Pour les patients hospitalisés, la douleur n'est pas seulement physique. La perte de leur intimité et une certaine infantilisation peuvent faire de gros dégâts psychiques. Par le Dr Guy Chatap, praticien hospitalier gériatre
(Chronique parue dans L'Infirmière magazine n°298,
1er avril 2012)
6 h 45, à l’hôpital. Les malades sont encore endormis. Les équipes de nuit et de jour finissent bruyamment leurs transmissions, une nouvelle journée commence. Les soignants s’égrènent dans le long couloir du service, s’interpellant à voix haute. Ils entrent dans les chambres surchauffées (sans frapper, sans refermer la porte derrière eux), actionnent immédiatement la lumière et tirent les rideaux.

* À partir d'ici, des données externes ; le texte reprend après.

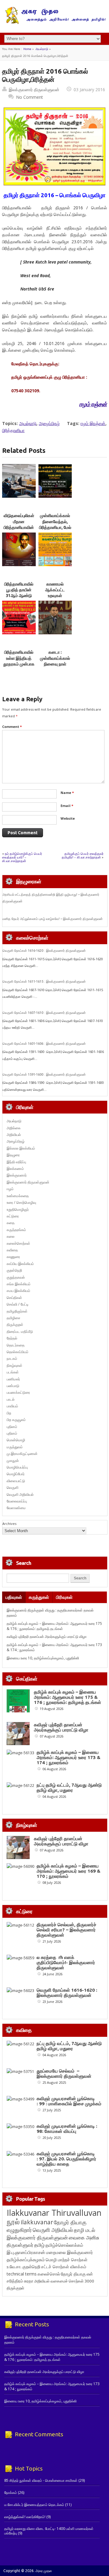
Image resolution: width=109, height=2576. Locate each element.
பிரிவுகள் (64, 1597)
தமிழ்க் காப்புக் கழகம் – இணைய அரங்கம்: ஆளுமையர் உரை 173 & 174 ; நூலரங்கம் (69, 1757)
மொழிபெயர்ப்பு (17, 1467)
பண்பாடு (13, 1385)
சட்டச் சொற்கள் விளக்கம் (63, 2266)
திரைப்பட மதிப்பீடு (20, 1331)
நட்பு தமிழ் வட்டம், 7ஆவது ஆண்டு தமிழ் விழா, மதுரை (69, 1787)
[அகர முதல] (54, 22)
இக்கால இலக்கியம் (21, 1148)
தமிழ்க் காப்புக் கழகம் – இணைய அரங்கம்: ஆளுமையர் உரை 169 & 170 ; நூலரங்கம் (69, 1871)
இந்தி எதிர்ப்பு (16, 1161)
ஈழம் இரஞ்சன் (93, 423)
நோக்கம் (10, 2492)
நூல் (13, 2221)
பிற (9, 1413)
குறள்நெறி (14, 1270)
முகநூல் (13, 1460)
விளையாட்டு (16, 1480)
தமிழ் (39, 2245)
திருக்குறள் (15, 1324)
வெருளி (12, 1487)
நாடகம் (12, 1358)
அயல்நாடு (41, 49)
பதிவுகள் (13, 1597)
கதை (11, 1222)
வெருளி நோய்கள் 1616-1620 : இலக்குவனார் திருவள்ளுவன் (44, 950)
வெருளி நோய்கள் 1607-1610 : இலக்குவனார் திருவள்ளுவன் (44, 1012)
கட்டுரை (13, 1216)
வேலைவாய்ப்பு (17, 1501)
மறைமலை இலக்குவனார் (69, 2252)
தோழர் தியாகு (73, 2274)
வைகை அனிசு (84, 2237)
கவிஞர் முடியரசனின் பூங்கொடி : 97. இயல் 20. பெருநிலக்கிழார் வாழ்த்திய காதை (66, 2158)
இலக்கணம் (15, 1168)
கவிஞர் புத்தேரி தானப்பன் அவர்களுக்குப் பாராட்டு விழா (47, 1636)
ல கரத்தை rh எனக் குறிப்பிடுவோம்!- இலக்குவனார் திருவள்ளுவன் (66, 1962)
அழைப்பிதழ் (49, 423)
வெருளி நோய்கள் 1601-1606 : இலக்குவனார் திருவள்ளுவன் (44, 1043)
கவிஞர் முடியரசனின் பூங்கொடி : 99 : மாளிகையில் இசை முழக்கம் (69, 2101)
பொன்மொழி (16, 1439)
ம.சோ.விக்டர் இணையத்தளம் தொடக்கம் (34, 2504)
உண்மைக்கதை (18, 1195)
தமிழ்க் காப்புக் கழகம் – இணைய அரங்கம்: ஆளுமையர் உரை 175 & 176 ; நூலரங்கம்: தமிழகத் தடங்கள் (54, 1626)
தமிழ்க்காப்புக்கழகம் (26, 2259)
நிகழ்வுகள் (14, 1365)
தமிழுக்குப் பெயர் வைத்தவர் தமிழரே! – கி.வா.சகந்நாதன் (83, 855)
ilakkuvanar (37, 2222)
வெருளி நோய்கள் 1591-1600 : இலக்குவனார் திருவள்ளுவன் (44, 1074)
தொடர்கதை (16, 1345)
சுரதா (28, 2281)
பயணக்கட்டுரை (18, 1392)
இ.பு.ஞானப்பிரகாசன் (26, 2252)
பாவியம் (12, 1406)
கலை (11, 1236)
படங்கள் (13, 1372)
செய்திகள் (14, 1297)
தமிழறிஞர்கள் (17, 1311)
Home (27, 49)
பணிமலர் (13, 1379)
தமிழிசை (13, 1317)
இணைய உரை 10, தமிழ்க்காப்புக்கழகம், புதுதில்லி (43, 1658)
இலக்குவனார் (17, 1175)
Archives (9, 1523)
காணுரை (13, 1256)
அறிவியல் (14, 1134)
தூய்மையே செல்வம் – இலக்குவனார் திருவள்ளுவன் (64, 2073)
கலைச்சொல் (49, 2274)
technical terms (22, 2274)
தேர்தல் (12, 1338)
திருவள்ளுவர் (20, 2244)
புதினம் (12, 1426)
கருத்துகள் (39, 1597)
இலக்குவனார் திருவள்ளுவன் (34, 89)
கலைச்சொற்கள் (18, 1243)
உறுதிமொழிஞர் (18, 1209)
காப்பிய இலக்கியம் (20, 1263)
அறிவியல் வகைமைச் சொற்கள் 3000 (64, 2281)
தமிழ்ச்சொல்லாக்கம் (64, 2245)
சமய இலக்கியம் (18, 1290)
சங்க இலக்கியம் (19, 1283)
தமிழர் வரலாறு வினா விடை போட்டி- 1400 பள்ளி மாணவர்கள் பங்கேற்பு (49, 2530)
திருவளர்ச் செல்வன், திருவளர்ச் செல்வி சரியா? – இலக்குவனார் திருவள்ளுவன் (66, 1929)
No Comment (29, 97)
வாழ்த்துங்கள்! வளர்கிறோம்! (24, 2516)
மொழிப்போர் (16, 1473)
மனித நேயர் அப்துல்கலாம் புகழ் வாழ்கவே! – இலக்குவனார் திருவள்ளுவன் (52, 919)
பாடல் (11, 1399)
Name (67, 792)
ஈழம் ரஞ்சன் (93, 404)
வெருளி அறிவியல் (20, 1494)
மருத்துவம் (15, 1446)
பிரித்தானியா (13, 430)
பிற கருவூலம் (16, 1419)
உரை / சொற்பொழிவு (21, 1202)
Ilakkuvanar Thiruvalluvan (54, 2212)
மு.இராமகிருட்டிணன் (22, 1453)
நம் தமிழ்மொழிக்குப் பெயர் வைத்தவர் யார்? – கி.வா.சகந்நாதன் (22, 857)
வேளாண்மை (16, 1507)
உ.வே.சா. (14, 2266)
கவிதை (12, 1250)
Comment (12, 726)
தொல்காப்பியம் (17, 1351)
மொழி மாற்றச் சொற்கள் (67, 2259)
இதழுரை (13, 1154)
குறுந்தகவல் (16, 1277)
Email (67, 805)
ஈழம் (10, 1188)
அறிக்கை (14, 1127)
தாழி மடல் (84, 2229)
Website (68, 818)
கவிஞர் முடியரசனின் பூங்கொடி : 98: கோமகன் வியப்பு (67, 2128)
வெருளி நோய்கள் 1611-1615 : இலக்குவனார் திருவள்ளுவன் (44, 981)
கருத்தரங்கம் (16, 1229)
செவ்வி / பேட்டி (17, 1304)
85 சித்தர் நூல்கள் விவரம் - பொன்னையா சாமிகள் (41, 2480)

« C’est l’heure ! On se réveille ! Il faut se dépêcher ! » Immédiatement, débute le ballet des changes. La première « victime » est Madame M., hospitalisée depuis peu, qui se voit retirer une protection inondée. Elle est pourtant continente mais, la veille, il lui a été conseillé de porter une couche et de « faire dedans en cas de besoin » ! Des odeurs agressives envahissent chambres et couloirs pendant que les médicaments sont attribués sans information aux patients, et les petits-déjeuners (café ou thé tièdes)
distribués.
Parallèlement, on procède aux toilettes. On habille les patients admis sans effets personnels avec des vêtements de prêt, de taille et de type parfois infantilisants. Vite ! Chacun doit être prêt pour les divers examens, consultations, interventions, desquels la plupart ne sont pas prévenus. Les soins infirmiers doivent être rapidement exécutés, il ne faut pas que le coursier qui transporte les prélèvements au laboratoire attende. Simultanément, les chambres sont nettoyées par des agents qui s’interrompent parfois pour une communication privée sur leur téléphone portable.
Cette narration condensée est volontairement caricaturale. Son objectif est de sensibiliser et d’alerter sur les douleurs inclassables et méconnues qui n’agressent pas directement le corps, mais retentissent sur le psychisme du patient, finissant par atteindre son intégrité psychocorporelle. Souvent provoquées de manière inconsciente et involontaire par les soignants, elles relèvent également de l’organisation du travail dans l’institution hospitalière. Ces douleurs négligées renvoient au respect, à la dignité, à la pudeur, à l’intimité.